In the movie, Cooper plays Adam, a talented chef trying to re-build his career after his addiction to drugs led to him burning all of his bridges a few years earlier. Miller plays Helene, the single-mom chef who reluctantly helps Adam at his new restaurant, even though she initially finds him impossible.
Cooper revealed one of the main reasons why the movie's kitchen scenes appeared authentic was because many of the people in them were real chefs, not actors or extras.
"We were cooking. ... All the other cooks -- they were not actors, they were cooks, people that work in Michelin-star restaurants around London," Cooper dished. "So, we were cooking the food, so we were eating the food, too. ... We were testing constantly, but then we would actually, in between takes, eat a lot."
A drawback to having all of that rich, delicious food at his disposal was that it wasn't easy to drop weight for his role in the Broadway play The Elephant Man.
"I was in the process of losing weight to do a play and, so, I was trying to lose, like, 40 pounds for The Elephant Man, so it was kind of a nightmare to do a cooking movie in between. But if you do watch the film again, you'll see scenes where my face is like two inches wider than other times," he confided. "We shot out of sequence, but it was kind of nice. It was lumbering. I'm glad that I had that weight, actually. It worked, I thought."
Miller seemed pleased to report that she actually learned how to make fresh pasta for a scene in the movie.
"Yeah, she really did it," Cooper verified. "She really did that in the scene. Yeah, that was fantastic. It really was. You have no idea how hard that is -- to act, No. 1, but then make pasta while you're acting."
"Because, at that point, she wasn't acting.
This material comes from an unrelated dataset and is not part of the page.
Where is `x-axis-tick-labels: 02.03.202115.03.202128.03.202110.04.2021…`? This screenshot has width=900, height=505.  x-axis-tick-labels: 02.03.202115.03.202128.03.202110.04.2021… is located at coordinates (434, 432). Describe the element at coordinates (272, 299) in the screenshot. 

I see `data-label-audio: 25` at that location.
She was just making pasta," Batali observed.
Cooper said he relied on his brief, previous experience as a prep cook at a New Jersey seafood restaurant to get him through scenes where Adam shucks oysters as a type of penance for his past bad behavior.
"I had shucked oysters when I was a prep cook and, I mean, if you're ever going to slice your hands, it's [going to be while] shucking an oyster, and I really thought... I even said to John Wells, I said, 'Bro, just to let you know, if this goes south, you better find a lot of other stuff to shoot.'"
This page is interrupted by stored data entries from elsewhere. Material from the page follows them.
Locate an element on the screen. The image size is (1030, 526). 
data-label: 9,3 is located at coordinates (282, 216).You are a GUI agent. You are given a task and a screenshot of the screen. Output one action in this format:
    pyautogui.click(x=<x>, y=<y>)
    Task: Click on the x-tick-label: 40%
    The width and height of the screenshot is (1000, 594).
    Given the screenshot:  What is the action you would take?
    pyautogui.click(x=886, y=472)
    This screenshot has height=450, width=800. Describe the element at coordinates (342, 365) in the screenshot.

Miller said the biggest challenge she faced during the production of Burnt was a tense scene in which Adam berates and belittles Helene in front of the entire kitchen crew.
"There was just something about the atmosphere on that day and, I think having worked together so intensely on American Sniper, we'd sort of got to a level of trust with each other as actors, where we could just kind of get quite deep, quite quickly and it felt very intense, very real," she noted. "And I think it kind of, it just really affected the environment and one of those things it was kind of cathartic and very interesting and very dark, but hard to go through that with someone that, you know, with your friend and we had enough of a good relationship and of a good understanding of each other to be able to avoid each other for the rest of the day without having to apologize or explain why. But it was just a pretty real moment and then at the end of the day, you're like, 'That was a great day!' Because that's the weird thing about being an actor. The horrible stuff is what makes you feel good.
"But the best part of it, for me, was the training, and learning these skills and being around this incredible cast. We all became really close. We laughed a lot and we worked in a kitchen. We were chefs and we really did it. There were no doubles as Bradley said and to have that experience of really living another profession is one of the most exciting things of our job, I think."
Co-starring Uma Thurman, Daniel Bruhl, Emma Thompson, Matthew Rhys, Omar Sy, Sam Keeley and Alicia Vikander, Burnt is in theaters now.